Repeat all the data word for word.

→ **ENTRIES SUPPLIED**:
----------

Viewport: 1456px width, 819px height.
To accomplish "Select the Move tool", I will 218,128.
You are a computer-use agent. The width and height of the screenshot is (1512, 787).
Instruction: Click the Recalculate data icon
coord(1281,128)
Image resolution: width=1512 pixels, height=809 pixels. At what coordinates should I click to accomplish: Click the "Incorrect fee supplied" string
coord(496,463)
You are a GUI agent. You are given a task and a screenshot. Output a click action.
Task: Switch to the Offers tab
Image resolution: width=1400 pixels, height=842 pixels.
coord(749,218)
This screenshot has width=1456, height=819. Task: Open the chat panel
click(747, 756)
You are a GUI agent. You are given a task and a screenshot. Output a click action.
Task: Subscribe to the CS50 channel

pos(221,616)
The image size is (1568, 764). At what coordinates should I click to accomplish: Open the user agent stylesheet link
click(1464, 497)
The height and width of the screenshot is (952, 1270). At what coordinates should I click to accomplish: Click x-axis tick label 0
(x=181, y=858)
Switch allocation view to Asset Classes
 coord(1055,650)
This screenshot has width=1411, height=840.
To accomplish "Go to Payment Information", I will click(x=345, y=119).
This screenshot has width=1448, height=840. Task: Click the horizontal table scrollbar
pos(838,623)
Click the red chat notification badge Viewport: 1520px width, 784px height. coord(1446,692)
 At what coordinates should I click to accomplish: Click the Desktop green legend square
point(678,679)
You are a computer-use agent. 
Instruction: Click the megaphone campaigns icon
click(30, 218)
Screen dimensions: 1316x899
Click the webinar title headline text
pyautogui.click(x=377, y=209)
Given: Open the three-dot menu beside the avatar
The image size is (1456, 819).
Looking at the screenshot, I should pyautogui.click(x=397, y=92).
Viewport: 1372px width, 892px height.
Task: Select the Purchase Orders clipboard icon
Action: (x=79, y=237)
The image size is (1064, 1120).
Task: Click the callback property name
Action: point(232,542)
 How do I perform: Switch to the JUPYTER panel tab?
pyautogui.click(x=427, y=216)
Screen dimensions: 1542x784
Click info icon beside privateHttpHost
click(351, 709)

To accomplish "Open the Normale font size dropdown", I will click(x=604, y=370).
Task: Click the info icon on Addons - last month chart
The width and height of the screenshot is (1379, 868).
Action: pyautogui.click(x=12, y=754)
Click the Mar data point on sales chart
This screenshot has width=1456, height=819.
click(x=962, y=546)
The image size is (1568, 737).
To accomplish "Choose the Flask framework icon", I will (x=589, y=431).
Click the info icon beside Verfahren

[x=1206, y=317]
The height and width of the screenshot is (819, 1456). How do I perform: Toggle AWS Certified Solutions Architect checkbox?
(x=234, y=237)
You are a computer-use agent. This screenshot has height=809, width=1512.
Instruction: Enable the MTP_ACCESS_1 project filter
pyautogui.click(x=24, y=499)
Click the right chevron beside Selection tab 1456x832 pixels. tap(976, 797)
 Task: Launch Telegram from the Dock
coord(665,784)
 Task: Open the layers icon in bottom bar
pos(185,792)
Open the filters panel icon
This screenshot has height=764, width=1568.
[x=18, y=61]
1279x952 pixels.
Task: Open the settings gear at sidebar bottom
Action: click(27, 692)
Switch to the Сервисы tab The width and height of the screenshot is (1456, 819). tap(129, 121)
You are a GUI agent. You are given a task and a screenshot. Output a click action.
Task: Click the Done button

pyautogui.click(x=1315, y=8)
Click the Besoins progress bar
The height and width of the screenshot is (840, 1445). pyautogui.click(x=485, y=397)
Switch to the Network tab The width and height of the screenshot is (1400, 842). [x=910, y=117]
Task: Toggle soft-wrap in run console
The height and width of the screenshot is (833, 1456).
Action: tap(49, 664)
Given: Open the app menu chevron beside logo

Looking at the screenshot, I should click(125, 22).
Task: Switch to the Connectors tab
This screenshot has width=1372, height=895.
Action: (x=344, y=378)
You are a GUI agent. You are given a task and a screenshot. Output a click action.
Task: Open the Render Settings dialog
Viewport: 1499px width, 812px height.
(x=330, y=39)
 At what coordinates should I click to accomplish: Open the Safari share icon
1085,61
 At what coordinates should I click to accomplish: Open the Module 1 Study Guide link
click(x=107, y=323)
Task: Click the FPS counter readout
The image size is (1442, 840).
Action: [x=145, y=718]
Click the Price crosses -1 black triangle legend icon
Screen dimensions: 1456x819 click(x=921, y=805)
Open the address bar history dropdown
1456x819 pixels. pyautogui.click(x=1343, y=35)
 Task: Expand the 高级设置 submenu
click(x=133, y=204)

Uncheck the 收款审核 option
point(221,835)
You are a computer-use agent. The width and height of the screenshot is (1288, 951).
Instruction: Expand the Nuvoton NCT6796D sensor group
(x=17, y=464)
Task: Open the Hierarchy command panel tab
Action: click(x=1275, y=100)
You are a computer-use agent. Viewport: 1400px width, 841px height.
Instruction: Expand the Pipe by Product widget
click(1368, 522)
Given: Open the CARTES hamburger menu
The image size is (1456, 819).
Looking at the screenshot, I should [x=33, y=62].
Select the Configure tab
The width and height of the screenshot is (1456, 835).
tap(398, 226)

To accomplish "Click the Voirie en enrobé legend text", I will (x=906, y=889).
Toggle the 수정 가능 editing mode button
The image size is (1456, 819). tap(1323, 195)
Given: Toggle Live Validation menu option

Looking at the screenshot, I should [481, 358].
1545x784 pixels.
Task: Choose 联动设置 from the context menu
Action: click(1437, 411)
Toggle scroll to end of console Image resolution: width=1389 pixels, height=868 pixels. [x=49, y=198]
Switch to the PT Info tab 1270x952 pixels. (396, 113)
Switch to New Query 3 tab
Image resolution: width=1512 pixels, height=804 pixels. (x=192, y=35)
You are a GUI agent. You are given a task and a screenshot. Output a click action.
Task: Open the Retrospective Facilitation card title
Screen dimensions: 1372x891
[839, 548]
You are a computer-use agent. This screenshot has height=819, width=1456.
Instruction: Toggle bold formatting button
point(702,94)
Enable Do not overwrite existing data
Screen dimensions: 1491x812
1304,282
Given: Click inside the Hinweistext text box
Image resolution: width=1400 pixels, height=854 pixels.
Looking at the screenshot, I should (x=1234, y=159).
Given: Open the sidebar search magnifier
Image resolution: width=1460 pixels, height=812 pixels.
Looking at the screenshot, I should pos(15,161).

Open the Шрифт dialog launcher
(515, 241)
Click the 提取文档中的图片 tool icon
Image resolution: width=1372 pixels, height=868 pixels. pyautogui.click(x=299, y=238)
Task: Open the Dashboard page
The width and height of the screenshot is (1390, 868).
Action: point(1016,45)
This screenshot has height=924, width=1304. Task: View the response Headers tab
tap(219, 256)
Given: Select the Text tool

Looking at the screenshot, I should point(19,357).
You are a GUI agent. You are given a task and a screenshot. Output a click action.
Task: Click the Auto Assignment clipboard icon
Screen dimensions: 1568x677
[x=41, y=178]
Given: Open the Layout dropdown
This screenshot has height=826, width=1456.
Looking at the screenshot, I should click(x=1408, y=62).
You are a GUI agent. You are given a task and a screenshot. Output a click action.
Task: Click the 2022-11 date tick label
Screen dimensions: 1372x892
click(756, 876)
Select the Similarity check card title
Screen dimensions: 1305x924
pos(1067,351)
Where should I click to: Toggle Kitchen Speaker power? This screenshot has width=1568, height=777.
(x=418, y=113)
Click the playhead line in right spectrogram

----------

→ **WRITTEN ANSWER**:
Viewport: 1456px width, 819px height.
To accomplish "Select the Move tool", I will 218,128.
You are a computer-use agent. The width and height of the screenshot is (1512, 787).
Instruction: Click the Recalculate data icon
coord(1281,128)
Image resolution: width=1512 pixels, height=809 pixels. At what coordinates should I click to accomplish: Click the "Incorrect fee supplied" string
coord(496,463)
You are a GUI agent. You are given a task and a screenshot. Output a click action.
Task: Switch to the Offers tab
Image resolution: width=1400 pixels, height=842 pixels.
coord(749,218)
This screenshot has width=1456, height=819. Task: Open the chat panel
click(747, 756)
You are a GUI agent. You are given a task and a screenshot. Output a click action.
Task: Subscribe to the CS50 channel

pos(221,616)
The image size is (1568, 764). At what coordinates should I click to accomplish: Open the user agent stylesheet link
click(1464, 497)
The height and width of the screenshot is (952, 1270). At what coordinates should I click to accomplish: Click x-axis tick label 0
(x=181, y=858)
Switch allocation view to Asset Classes
 coord(1055,650)
This screenshot has width=1411, height=840.
To accomplish "Go to Payment Information", I will click(x=345, y=119).
This screenshot has width=1448, height=840. Task: Click the horizontal table scrollbar
pos(838,623)
Click the red chat notification badge Viewport: 1520px width, 784px height. coord(1446,692)
 At what coordinates should I click to accomplish: Click the Desktop green legend square
point(678,679)
You are a computer-use agent. 
Instruction: Click the megaphone campaigns icon
click(30, 218)
Screen dimensions: 1316x899
Click the webinar title headline text
pyautogui.click(x=377, y=209)
Given: Open the three-dot menu beside the avatar
The image size is (1456, 819).
Looking at the screenshot, I should pyautogui.click(x=397, y=92).
Viewport: 1372px width, 892px height.
Task: Select the Purchase Orders clipboard icon
Action: (x=79, y=237)
The image size is (1064, 1120).
Task: Click the callback property name
Action: point(232,542)
 How do I perform: Switch to the JUPYTER panel tab?
pyautogui.click(x=427, y=216)
Screen dimensions: 1542x784
Click info icon beside privateHttpHost
click(351, 709)

To accomplish "Open the Normale font size dropdown", I will click(x=604, y=370).
Task: Click the info icon on Addons - last month chart
The width and height of the screenshot is (1379, 868).
Action: pyautogui.click(x=12, y=754)
Click the Mar data point on sales chart
This screenshot has width=1456, height=819.
click(x=962, y=546)
The image size is (1568, 737).
To accomplish "Choose the Flask framework icon", I will (x=589, y=431).
Click the info icon beside Verfahren

[x=1206, y=317]
The height and width of the screenshot is (819, 1456). How do I perform: Toggle AWS Certified Solutions Architect checkbox?
(x=234, y=237)
You are a computer-use agent. This screenshot has height=809, width=1512.
Instruction: Enable the MTP_ACCESS_1 project filter
pyautogui.click(x=24, y=499)
Click the right chevron beside Selection tab 1456x832 pixels. tap(976, 797)
 Task: Launch Telegram from the Dock
coord(665,784)
 Task: Open the layers icon in bottom bar
pos(185,792)
Open the filters panel icon
This screenshot has height=764, width=1568.
[x=18, y=61]
1279x952 pixels.
Task: Open the settings gear at sidebar bottom
Action: click(27, 692)
Switch to the Сервисы tab The width and height of the screenshot is (1456, 819). tap(129, 121)
You are a GUI agent. You are given a task and a screenshot. Output a click action.
Task: Click the Done button

pyautogui.click(x=1315, y=8)
Click the Besoins progress bar
The height and width of the screenshot is (840, 1445). pyautogui.click(x=485, y=397)
Switch to the Network tab The width and height of the screenshot is (1400, 842). [x=910, y=117]
Task: Toggle soft-wrap in run console
The height and width of the screenshot is (833, 1456).
Action: tap(49, 664)
Given: Open the app menu chevron beside logo

Looking at the screenshot, I should click(125, 22).
Task: Switch to the Connectors tab
This screenshot has width=1372, height=895.
Action: (x=344, y=378)
You are a GUI agent. You are given a task and a screenshot. Output a click action.
Task: Open the Render Settings dialog
Viewport: 1499px width, 812px height.
(x=330, y=39)
 At what coordinates should I click to accomplish: Open the Safari share icon
1085,61
 At what coordinates should I click to accomplish: Open the Module 1 Study Guide link
click(x=107, y=323)
Task: Click the FPS counter readout
The image size is (1442, 840).
Action: [x=145, y=718]
Click the Price crosses -1 black triangle legend icon
Screen dimensions: 1456x819 click(x=921, y=805)
Open the address bar history dropdown
1456x819 pixels. pyautogui.click(x=1343, y=35)
 Task: Expand the 高级设置 submenu
click(x=133, y=204)

Uncheck the 收款审核 option
point(221,835)
You are a computer-use agent. The width and height of the screenshot is (1288, 951).
Instruction: Expand the Nuvoton NCT6796D sensor group
(x=17, y=464)
Task: Open the Hierarchy command panel tab
Action: click(x=1275, y=100)
You are a computer-use agent. Viewport: 1400px width, 841px height.
Instruction: Expand the Pipe by Product widget
click(1368, 522)
Given: Open the CARTES hamburger menu
The image size is (1456, 819).
Looking at the screenshot, I should [x=33, y=62].
Select the Configure tab
The width and height of the screenshot is (1456, 835).
tap(398, 226)

To accomplish "Click the Voirie en enrobé legend text", I will (x=906, y=889).
Toggle the 수정 가능 editing mode button
The image size is (1456, 819). tap(1323, 195)
Given: Toggle Live Validation menu option

Looking at the screenshot, I should [481, 358].
1545x784 pixels.
Task: Choose 联动设置 from the context menu
Action: click(1437, 411)
Toggle scroll to end of console Image resolution: width=1389 pixels, height=868 pixels. [x=49, y=198]
Switch to the PT Info tab 1270x952 pixels. (396, 113)
Switch to New Query 3 tab
Image resolution: width=1512 pixels, height=804 pixels. (x=192, y=35)
You are a GUI agent. You are given a task and a screenshot. Output a click action.
Task: Open the Retrospective Facilitation card title
Screen dimensions: 1372x891
[839, 548]
You are a computer-use agent. This screenshot has height=819, width=1456.
Instruction: Toggle bold formatting button
point(702,94)
Enable Do not overwrite existing data
Screen dimensions: 1491x812
1304,282
Given: Click inside the Hinweistext text box
Image resolution: width=1400 pixels, height=854 pixels.
Looking at the screenshot, I should (x=1234, y=159).
Given: Open the sidebar search magnifier
Image resolution: width=1460 pixels, height=812 pixels.
Looking at the screenshot, I should pos(15,161).

Open the Шрифт dialog launcher
(515, 241)
Click the 提取文档中的图片 tool icon
Image resolution: width=1372 pixels, height=868 pixels. pyautogui.click(x=299, y=238)
Task: Open the Dashboard page
The width and height of the screenshot is (1390, 868).
Action: point(1016,45)
This screenshot has height=924, width=1304. Task: View the response Headers tab
tap(219, 256)
Given: Select the Text tool

Looking at the screenshot, I should point(19,357).
You are a GUI agent. You are given a task and a screenshot. Output a click action.
Task: Click the Auto Assignment clipboard icon
Screen dimensions: 1568x677
[x=41, y=178]
Given: Open the Layout dropdown
This screenshot has height=826, width=1456.
Looking at the screenshot, I should click(x=1408, y=62).
You are a GUI agent. You are given a task and a screenshot. Output a click action.
Task: Click the 2022-11 date tick label
Screen dimensions: 1372x892
click(756, 876)
Select the Similarity check card title
Screen dimensions: 1305x924
pos(1067,351)
Where should I click to: Toggle Kitchen Speaker power? This screenshot has width=1568, height=777.
(x=418, y=113)
Click the playhead line in right spectrogram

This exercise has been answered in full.